**Passage for review:**
______

= Maylard incision =

Incisions used for caesarean section, including the Maylard incision.

Is: Supra-umbilical incision

Im: Median incision

IM: Maylard incision

IP: Pfannenstiel incision

Maylard incision is a surgical incision in which a transverse cut is made on rectus abdominis muscle to allow wider access to the pelvic cavity. It is also called Mackenrodt incision. For gynaecological surgery, the skin incision is made 5–8 cm above the pubic symphysis. The site of skin incision is above and parallel to traditional Pfannenstiel incision. The rectus fascia and muscle are cut transversely and the incision is extended as far laterally as needed. The anterior rectus sheath is not separated from the muscle to facilitate easy closure at the end of the surgical procedure. The inferior epigastric vessels which span across more than half of the rectus muscle's width are identified and ligated. In patients with peripheral arterial disease, ligation of inferior epigastric vessels may lead to distal ischemia. Finally, the peritoneum is cut laterally.

______

**Work to complete:**
1) Repeat the part of the Maylard incision text starting with "Maylard incision is" and going on through "is cut laterally.".
2) List every incision in the Maylard incision text that is given a short letter code, along with its code.

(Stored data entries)
______

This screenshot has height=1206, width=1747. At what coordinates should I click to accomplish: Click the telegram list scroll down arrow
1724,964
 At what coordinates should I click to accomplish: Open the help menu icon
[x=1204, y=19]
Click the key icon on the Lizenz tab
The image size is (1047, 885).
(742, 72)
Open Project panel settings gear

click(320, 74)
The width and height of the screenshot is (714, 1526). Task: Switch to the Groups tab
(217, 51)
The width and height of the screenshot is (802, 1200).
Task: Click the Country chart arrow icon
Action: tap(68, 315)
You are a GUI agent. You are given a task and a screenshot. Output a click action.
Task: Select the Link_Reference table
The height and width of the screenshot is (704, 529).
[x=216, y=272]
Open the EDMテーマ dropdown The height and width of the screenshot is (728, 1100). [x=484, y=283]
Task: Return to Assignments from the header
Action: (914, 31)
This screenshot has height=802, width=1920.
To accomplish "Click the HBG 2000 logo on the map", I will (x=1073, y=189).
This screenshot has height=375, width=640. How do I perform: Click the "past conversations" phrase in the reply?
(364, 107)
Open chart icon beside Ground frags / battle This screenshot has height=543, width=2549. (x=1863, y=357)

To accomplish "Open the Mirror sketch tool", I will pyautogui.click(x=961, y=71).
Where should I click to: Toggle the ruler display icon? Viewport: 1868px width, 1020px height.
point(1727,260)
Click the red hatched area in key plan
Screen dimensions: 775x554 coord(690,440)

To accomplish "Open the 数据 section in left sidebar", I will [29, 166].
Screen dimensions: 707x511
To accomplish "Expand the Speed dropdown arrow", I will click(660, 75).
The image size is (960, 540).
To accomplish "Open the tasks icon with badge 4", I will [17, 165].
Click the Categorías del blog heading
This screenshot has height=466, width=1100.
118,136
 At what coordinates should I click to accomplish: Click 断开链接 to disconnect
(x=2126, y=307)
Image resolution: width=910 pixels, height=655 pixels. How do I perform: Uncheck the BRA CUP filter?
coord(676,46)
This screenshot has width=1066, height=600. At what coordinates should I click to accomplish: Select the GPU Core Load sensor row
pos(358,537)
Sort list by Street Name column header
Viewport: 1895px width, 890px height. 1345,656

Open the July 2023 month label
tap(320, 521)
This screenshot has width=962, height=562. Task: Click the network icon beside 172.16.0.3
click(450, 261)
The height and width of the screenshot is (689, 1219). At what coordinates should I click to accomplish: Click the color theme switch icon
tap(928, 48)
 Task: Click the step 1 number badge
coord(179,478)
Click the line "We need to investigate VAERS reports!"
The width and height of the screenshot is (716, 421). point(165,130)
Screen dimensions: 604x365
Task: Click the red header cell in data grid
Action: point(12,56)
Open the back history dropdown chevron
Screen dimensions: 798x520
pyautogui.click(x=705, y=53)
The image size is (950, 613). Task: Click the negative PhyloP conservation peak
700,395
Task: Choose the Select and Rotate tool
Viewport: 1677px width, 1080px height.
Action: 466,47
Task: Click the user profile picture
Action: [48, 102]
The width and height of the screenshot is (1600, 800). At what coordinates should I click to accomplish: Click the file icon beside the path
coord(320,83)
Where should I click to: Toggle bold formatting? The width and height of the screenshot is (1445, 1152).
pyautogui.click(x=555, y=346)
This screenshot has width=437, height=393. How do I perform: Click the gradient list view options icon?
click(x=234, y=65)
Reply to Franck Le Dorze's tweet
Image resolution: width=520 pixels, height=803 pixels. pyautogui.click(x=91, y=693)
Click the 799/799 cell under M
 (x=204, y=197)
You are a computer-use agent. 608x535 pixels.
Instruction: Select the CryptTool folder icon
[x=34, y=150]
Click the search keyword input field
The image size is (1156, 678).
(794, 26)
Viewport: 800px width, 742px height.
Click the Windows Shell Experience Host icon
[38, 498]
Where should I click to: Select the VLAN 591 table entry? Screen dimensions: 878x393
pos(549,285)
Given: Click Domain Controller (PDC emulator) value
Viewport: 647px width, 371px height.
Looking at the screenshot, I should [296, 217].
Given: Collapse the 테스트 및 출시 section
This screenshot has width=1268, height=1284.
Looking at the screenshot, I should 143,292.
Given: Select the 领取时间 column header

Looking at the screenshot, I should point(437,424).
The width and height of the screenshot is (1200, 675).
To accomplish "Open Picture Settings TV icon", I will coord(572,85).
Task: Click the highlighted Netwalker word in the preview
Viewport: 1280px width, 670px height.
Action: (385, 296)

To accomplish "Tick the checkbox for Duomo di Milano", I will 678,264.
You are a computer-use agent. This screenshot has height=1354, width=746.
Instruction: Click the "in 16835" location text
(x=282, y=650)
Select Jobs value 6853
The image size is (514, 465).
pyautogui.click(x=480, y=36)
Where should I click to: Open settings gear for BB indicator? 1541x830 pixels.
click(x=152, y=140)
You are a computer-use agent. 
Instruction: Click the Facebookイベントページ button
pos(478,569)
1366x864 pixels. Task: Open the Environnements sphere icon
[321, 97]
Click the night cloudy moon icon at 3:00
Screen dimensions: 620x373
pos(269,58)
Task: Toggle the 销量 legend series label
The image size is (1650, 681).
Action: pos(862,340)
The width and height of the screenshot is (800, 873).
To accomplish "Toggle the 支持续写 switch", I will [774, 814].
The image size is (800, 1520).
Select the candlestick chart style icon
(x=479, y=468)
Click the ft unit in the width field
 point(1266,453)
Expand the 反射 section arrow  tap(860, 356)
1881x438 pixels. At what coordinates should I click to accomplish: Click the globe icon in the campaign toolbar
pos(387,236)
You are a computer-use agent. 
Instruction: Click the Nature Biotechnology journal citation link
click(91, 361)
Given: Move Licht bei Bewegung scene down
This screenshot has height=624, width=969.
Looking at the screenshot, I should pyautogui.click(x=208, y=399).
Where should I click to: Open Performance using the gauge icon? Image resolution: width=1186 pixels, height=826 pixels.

______

**Solution set:**
1)
Maylard incision is a surgical incision in which a transverse cut is made on rectus abdominis muscle to allow wider access to the pelvic cavity. It is also called Mackenrodt incision. For gynaecological surgery, the skin incision is made 5–8 cm above the pubic symphysis. The site of skin incision is above and parallel to traditional Pfannenstiel incision. The rectus fascia and muscle are cut transversely and the incision is extended as far laterally as needed. The anterior rectus sheath is not separated from the muscle to facilitate easy closure at the end of the surgical procedure. The inferior epigastric vessels which span across more than half of the rectus muscle's width are identified and ligated. In patients with peripheral arterial disease, ligation of inferior epigastric vessels may lead to distal ischemia. Finally, the peritoneum is cut laterally.

2)
Is: Supra-umbilical incision
Im: Median incision
IM: Maylard incision
IP: Pfannenstiel incision